Howard Dierking

Untangling a Monolith

We all have see them; most of us have to deal with them; many of us contributed to writing at least one of them. Legacy code bases tend to evolve over decades and will with rare exception get messier and more entangled as a function of the number of people working on the project and the lines of code they produce (a phenomenon that seems pretty consistent with the rest of the known universe). My company was recently challenged to take our ~17 year old code base and make a fundamental architectural shift from a more traditional layered monolithic architecture to a micro-service one. Coupled with that architectural goal, we also want to start moving as many services as possible to public cloud providers in order to take advantage of the elasticity that the cloud can provide.

To be clear, the existing code base has done its job quite well. The fact that 17 year old Web code even exists speaks a lot about its value. The The problem is that, like many code base’s of the same size and age, the system has grown to the point where adding new capabilities is becoming increasingly difficult. This problem along with one of needing to increase scale and drive down costs are big drivers behind the architectural shift described above. However, changing a monolith to a set of micro-services has its own set of challenges.

What follows is a position paper in which I propose 2 high level constraints for teasing apart components of a monolithic application architecture into a set of micro-services. I would love your feedback.


Teasing Apart the Monolith

Driving new and legacy systems integration by applying constraints in the areas of networking and data flow

Abstract

The following position paper outlines some of the technical challenges that we face in making the transition from a monolithic architecture to a set of distributed, loosely-coupled services, and it proposes an architectural solution for integrating new services with existing data center-hosted components. The approach presented has a bias towards preventing architectural bleed from the current monolith into the evolving distributed service-based architecture.

Background

Our current product is a Web application built in a classical n-tier architectural style. While our business domain has expanded over the years and though new technology has been integrated into the product, the core conceptual architecture remains unchanged and, while a generalized view, resembles the following.

Layered Architecture

In a generic sense, there is nothing fundamentally wrong with this architectural approach. However, in practice, there are few challenges that can emerge as the business and technical domains grow. Most notable in our experience are the following.

  1. The code and infrastructure for all components and layers of the product is collocated in the same source tree. This results in a single build process, and subsequently, a single release cadence for every component of the product. It also can lead to unintentional coupling between components. One of those most insidious examples of this coupling is the emergence of “integration by shared table” whereby integration is achieved by having different services write to and read from each others private storage.
  2. As the amount of low-level coupling increases, there is a natural increase in complexity for both the runtime infrastructure as well the build and deployment process. Naturally, an increase in complexity also increases the probability of failure in delivering software, which over time can reduce the velocity in delivering value to customers.

In order to reduce the cost of running the system and increase its reliability, our engineering leadership has identified a shared-nothing, Microservice-based architecture as the path forward.
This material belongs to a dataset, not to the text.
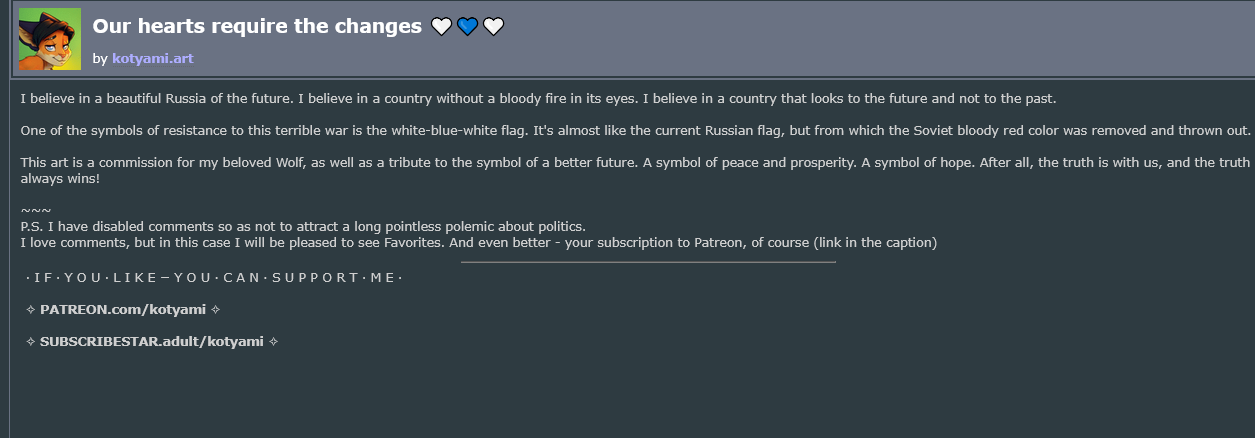
Task: Click the first white heart emoji in title
Action: (441, 27)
In this architectural style, the business domain is partitioned vertically, technology and design choices (from code to data persistence) are implementation details of those vertical silos, and integration occurs through well-defined service contracts and supported by published SLAs. An example of this design resembles the following.

Microservice architecture

This shift in architectural approach provides for a number of benefits and specifically addresses the previously aforementioned challenges in the following ways:

  1. Code and infrastructure configuration assets are individually maintained for each of the identified services. Services interoperate only via published service contracts. Additionally, there are no shared resources like databases between services.
  2. The runtime infrastructure is tailored to the needs of the individual services, and is not shared between services. As a result, each service is able to evolve and scale independently of any other service.
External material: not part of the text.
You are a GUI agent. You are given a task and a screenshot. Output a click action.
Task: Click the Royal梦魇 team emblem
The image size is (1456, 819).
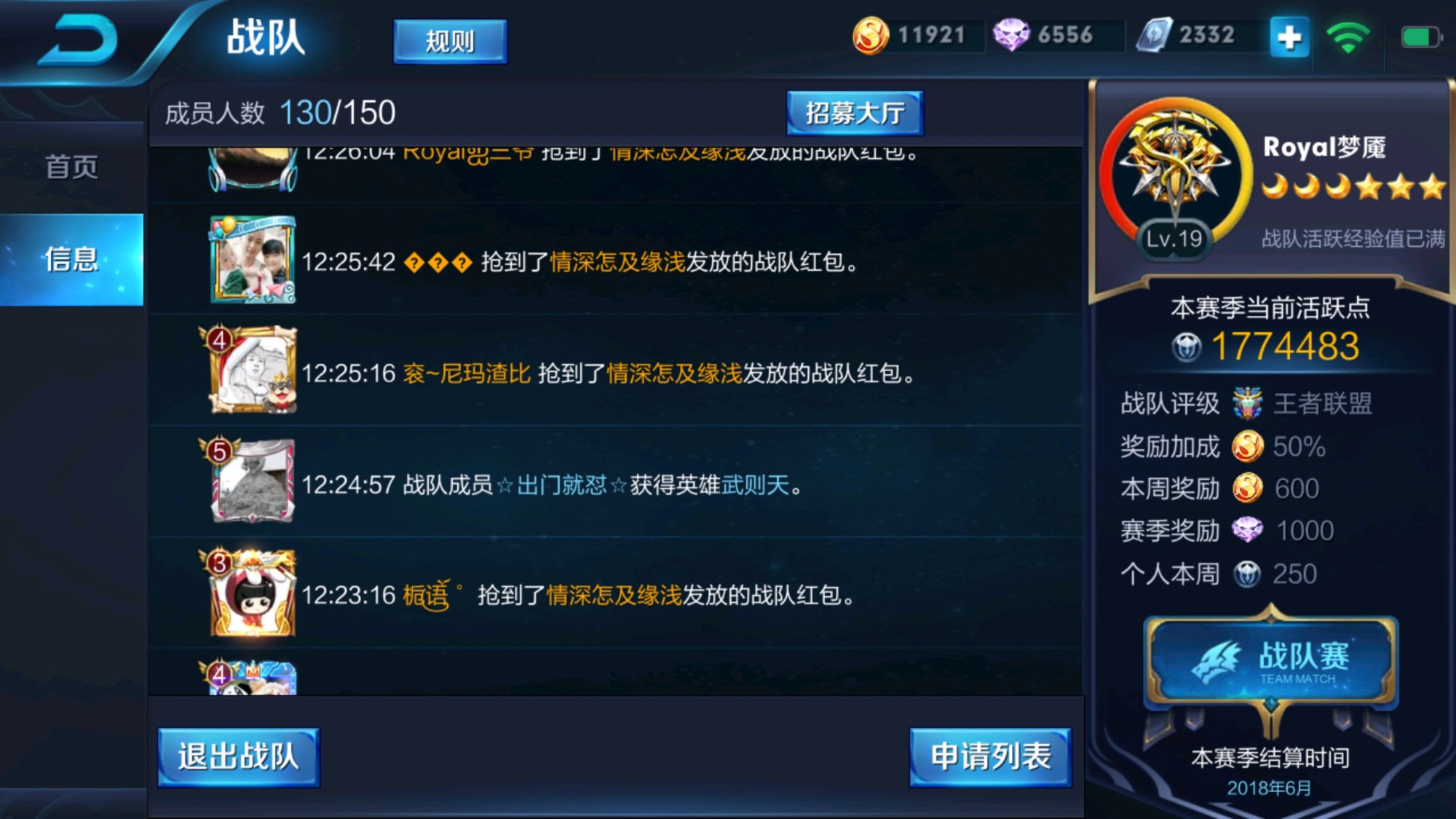(1174, 171)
The combination of these 2 characteristics virtually eliminates the low level coupling between components, yielding a system design that provides for faster delivery of functionality while reducing risk in terms of the scope that can be impacted by an outage of any one service. Additionally, because the runtime architecture can be tailored to the needs of an individual service, operational expenses can be driven down across the system.

Challenges

Setting forth a goal of decoupling a monolithic architecture into a set of independent, cooperating services is a relatively easy thing to say, but a much more difficult task to implement. A few concrete challenges include the following:

Many of the strategies put forth for untangling the monolith have involved building new services that call into the existing legacy systems as well as each other. This topology is illustrated below.

Facade-based strategy

While this approach would yield a new, and ideally cleaner API layer, it fails to solve the underlying aforementioned problems. For example, the new APIs would not be a driver to eliminate any of the logic that has been sprinkled across the monolith. This phenomenon would necessarily cause an increase in complexity of the new API code, as it would have to be aware of the underlying service logic. Further, because so much cross-service integration has been performed at the data storage layer, the service would need to also be aware of how the data is ultimately stored. Finally, there is no incentive for new service code in this model to be made any more secure or resilient than the current service code, as it would remain protected by the monolith’s network architecture and dependent on the underlying monolith for availability.
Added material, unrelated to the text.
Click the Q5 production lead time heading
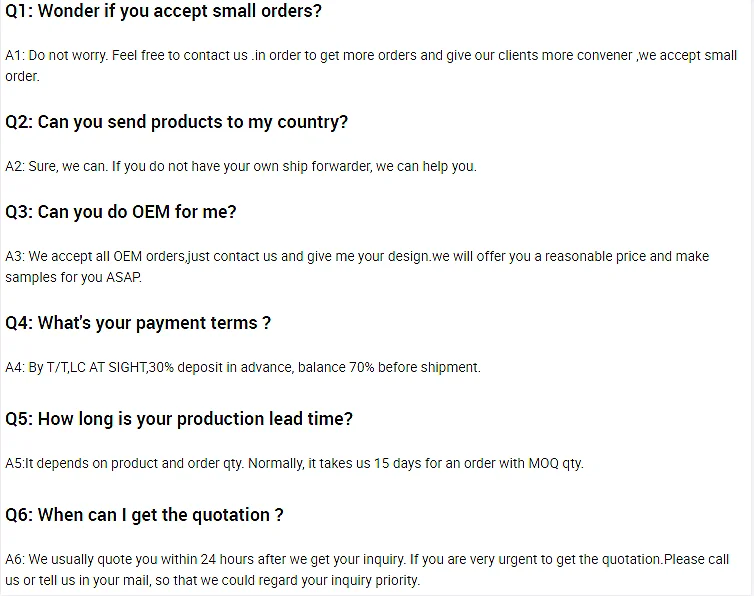This screenshot has height=596, width=754. tap(179, 419)
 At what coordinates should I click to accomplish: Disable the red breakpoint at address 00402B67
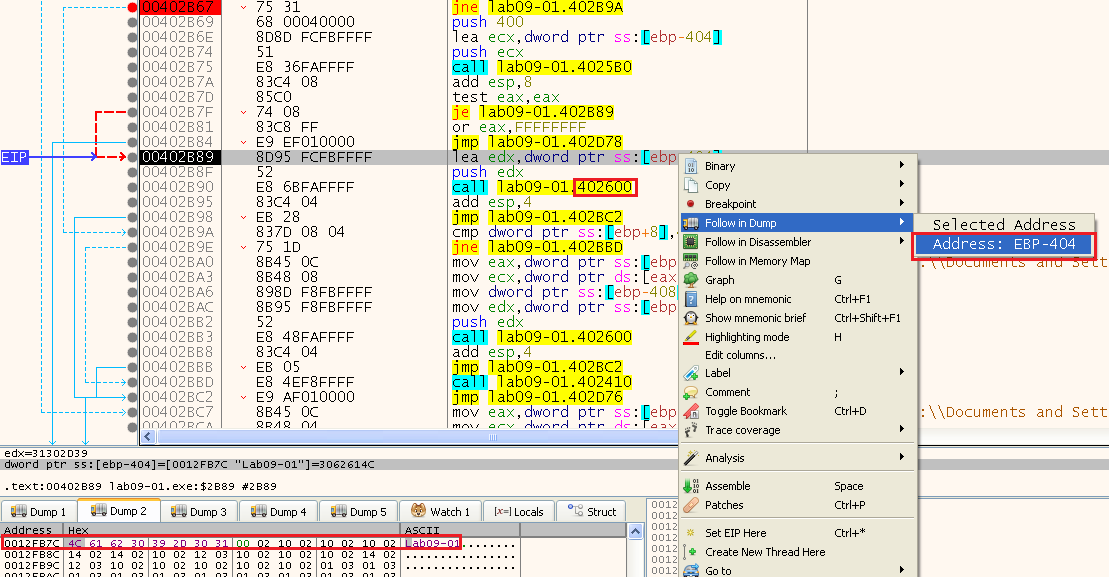click(x=132, y=7)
A variant of this strategy attempts to remove coupling to the shared data store by having each service own its own storage and then synchronize that store with the legacy data store. However, this strategy suffers from many of the same issues as the previous example and adds the complexity of data synchronization when much of the legacy business logic exists in the legacy database’s stored procedures.

In order to achieve the goal of independent, cooperating services, there must be a forcing function. This paper argues for the application of architectural constraints to drive decoupling between services and provide a single focus and single point of accountability for each individual service.

Solution

A look at many of the strategies for extracting new services from the monolith reveals many of the same underlying problems regardless of approach. However, all of these strategies have at least one common assumption: the direction of the data flow between new and legacy services will be bi-directional. This assumption – that new services will necessarily make remote procedure calls into the legacy services – automatically adds the following additional assumptions:

If the common denominator between the different problematic approaches is the directionality of data flow between new and legacy systems and the network collocation required by it, consider a service topology where data flow was constrained to be uni-directional. Because this constraint removes the additional assumptions required by a bi-directional approach, we can then add another constraint: that each new service is pushed outside of the existing network.

Network-based strategy

In this constrained model, each service must exist in its own virtual network (represented by the dashed lines) and this network must not be bridged to the legacy network. This network isolation, then forces communication between services to happen at the application protocol level – two specifically - HTTP(s) and DNS. The constraint yields the following benefits to the overall system architecture:

The second constraint illustrated above diagram is in the directionality of calls between new and legacy services. It constrains data to flow in only one direction - outward from legacy services into new services. Over time, the directionality constraint will likely be retired as there will be less “legacy” functionality. This constraint yields the following benefits to the overall system architecture:

Authorization

As mentioned, one of the outcomes of a distributed set of cooperating services is that each service must be accountable for managing its own security boundaries. This rightly forces the question of how services should be authenticated and authorized to one another. While outside the direct scope of this paper, 2 of the more obvious options to consider are the following:

Managing the Chaos

While there are many benefits from this federated approach, there are still certain functions that should be centralized, for both practical and sometimes compliance reasons. A good example of this is logging. While logs should be the domain of the individual services, logs must also be able to be combined, correlated and made searchable. This is important for both analysis activities as well as for compliance regulations (e.g. non-repudiation).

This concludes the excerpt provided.